━━━ RECORDS FOR PROCESSING

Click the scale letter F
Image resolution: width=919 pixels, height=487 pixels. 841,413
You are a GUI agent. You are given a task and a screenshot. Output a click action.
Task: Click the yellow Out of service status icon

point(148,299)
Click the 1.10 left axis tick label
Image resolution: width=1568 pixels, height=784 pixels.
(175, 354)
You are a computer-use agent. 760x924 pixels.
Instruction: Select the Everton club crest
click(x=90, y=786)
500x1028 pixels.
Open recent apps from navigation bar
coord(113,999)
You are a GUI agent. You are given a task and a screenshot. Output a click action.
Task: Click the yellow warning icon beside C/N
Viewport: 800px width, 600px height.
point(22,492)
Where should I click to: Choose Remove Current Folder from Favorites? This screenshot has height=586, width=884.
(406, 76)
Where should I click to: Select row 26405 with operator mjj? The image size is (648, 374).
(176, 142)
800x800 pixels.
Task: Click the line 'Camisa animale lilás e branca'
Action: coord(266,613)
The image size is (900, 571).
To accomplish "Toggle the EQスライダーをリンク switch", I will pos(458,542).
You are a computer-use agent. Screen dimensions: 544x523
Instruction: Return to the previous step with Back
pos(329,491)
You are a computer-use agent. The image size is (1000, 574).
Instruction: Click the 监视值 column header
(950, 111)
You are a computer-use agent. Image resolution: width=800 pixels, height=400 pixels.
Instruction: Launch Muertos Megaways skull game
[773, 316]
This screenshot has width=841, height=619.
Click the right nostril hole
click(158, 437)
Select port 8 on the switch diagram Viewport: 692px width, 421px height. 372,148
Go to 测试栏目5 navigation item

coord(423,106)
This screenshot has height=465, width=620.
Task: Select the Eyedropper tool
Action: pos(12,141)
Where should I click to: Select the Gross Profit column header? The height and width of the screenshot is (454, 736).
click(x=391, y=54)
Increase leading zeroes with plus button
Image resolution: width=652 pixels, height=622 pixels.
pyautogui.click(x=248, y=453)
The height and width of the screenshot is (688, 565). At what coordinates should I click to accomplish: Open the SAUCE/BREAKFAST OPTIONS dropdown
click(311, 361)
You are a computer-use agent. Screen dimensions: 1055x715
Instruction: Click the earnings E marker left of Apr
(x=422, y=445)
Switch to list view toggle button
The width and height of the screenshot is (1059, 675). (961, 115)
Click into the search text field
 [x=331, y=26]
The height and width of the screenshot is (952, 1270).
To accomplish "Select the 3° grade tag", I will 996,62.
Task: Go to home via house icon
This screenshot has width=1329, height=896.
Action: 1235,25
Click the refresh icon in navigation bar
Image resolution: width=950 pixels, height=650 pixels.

━━━━━━

# TASK TO CARRY OUT
Set out every line of the items above as a Markdown table with the columns No. and Text. Number the rows in order and leave out blank lines.

# TASK OUTPUT
| No. | Text |
|---|---|
| 1 | Click the scale letter F |
| 2 | Image resolution: width=919 pixels, height=487 pixels. 841,413 |
| 3 | You are a GUI agent. You are given a task and a screenshot. Output a click action. |
| 4 | Task: Click the yellow Out of service status icon |
| 5 | point(148,299) |
| 6 | Click the 1.10 left axis tick label |
| 7 | Image resolution: width=1568 pixels, height=784 pixels. |
| 8 | (175, 354) |
| 9 | You are a computer-use agent. 760x924 pixels. |
| 10 | Instruction: Select the Everton club crest |
| 11 | click(x=90, y=786) |
| 12 | 500x1028 pixels. |
| 13 | Open recent apps from navigation bar |
| 14 | coord(113,999) |
| 15 | You are a GUI agent. You are given a task and a screenshot. Output a click action. |
| 16 | Task: Click the yellow warning icon beside C/N |
| 17 | Viewport: 800px width, 600px height. |
| 18 | point(22,492) |
| 19 | Where should I click to: Choose Remove Current Folder from Favorites? This screenshot has height=586, width=884. |
| 20 | (406, 76) |
| 21 | Where should I click to: Select row 26405 with operator mjj? The image size is (648, 374). |
| 22 | (176, 142) |
| 23 | 800x800 pixels. |
| 24 | Task: Click the line 'Camisa animale lilás e branca' |
| 25 | Action: coord(266,613) |
| 26 | The image size is (900, 571). |
| 27 | To accomplish "Toggle the EQスライダーをリンク switch", I will pos(458,542). |
| 28 | You are a computer-use agent. Screen dimensions: 544x523 |
| 29 | Instruction: Return to the previous step with Back |
| 30 | pos(329,491) |
| 31 | You are a computer-use agent. The image size is (1000, 574). |
| 32 | Instruction: Click the 监视值 column header |
| 33 | (950, 111) |
| 34 | You are a computer-use agent. Image resolution: width=800 pixels, height=400 pixels. |
| 35 | Instruction: Launch Muertos Megaways skull game |
| 36 | [773, 316] |
| 37 | This screenshot has width=841, height=619. |
| 38 | Click the right nostril hole |
| 39 | click(158, 437) |
| 40 | Select port 8 on the switch diagram Viewport: 692px width, 421px height. 372,148 |
| 41 | Go to 测试栏目5 navigation item |
| 42 | coord(423,106) |
| 43 | This screenshot has height=465, width=620. |
| 44 | Task: Select the Eyedropper tool |
| 45 | Action: pos(12,141) |
| 46 | Where should I click to: Select the Gross Profit column header? The height and width of the screenshot is (454, 736). |
| 47 | click(x=391, y=54) |
| 48 | Increase leading zeroes with plus button |
| 49 | Image resolution: width=652 pixels, height=622 pixels. |
| 50 | pyautogui.click(x=248, y=453) |
| 51 | The height and width of the screenshot is (688, 565). At what coordinates should I click to accomplish: Open the SAUCE/BREAKFAST OPTIONS dropdown |
| 52 | click(311, 361) |
| 53 | You are a computer-use agent. Screen dimensions: 1055x715 |
| 54 | Instruction: Click the earnings E marker left of Apr |
| 55 | (x=422, y=445) |
| 56 | Switch to list view toggle button |
| 57 | The width and height of the screenshot is (1059, 675). (961, 115) |
| 58 | Click into the search text field |
| 59 |  [x=331, y=26] |
| 60 | The height and width of the screenshot is (952, 1270). |
| 61 | To accomplish "Select the 3° grade tag", I will 996,62. |
| 62 | Task: Go to home via house icon |
| 63 | This screenshot has width=1329, height=896. |
| 64 | Action: 1235,25 |
| 65 | Click the refresh icon in navigation bar |
| 66 | Image resolution: width=950 pixels, height=650 pixels. |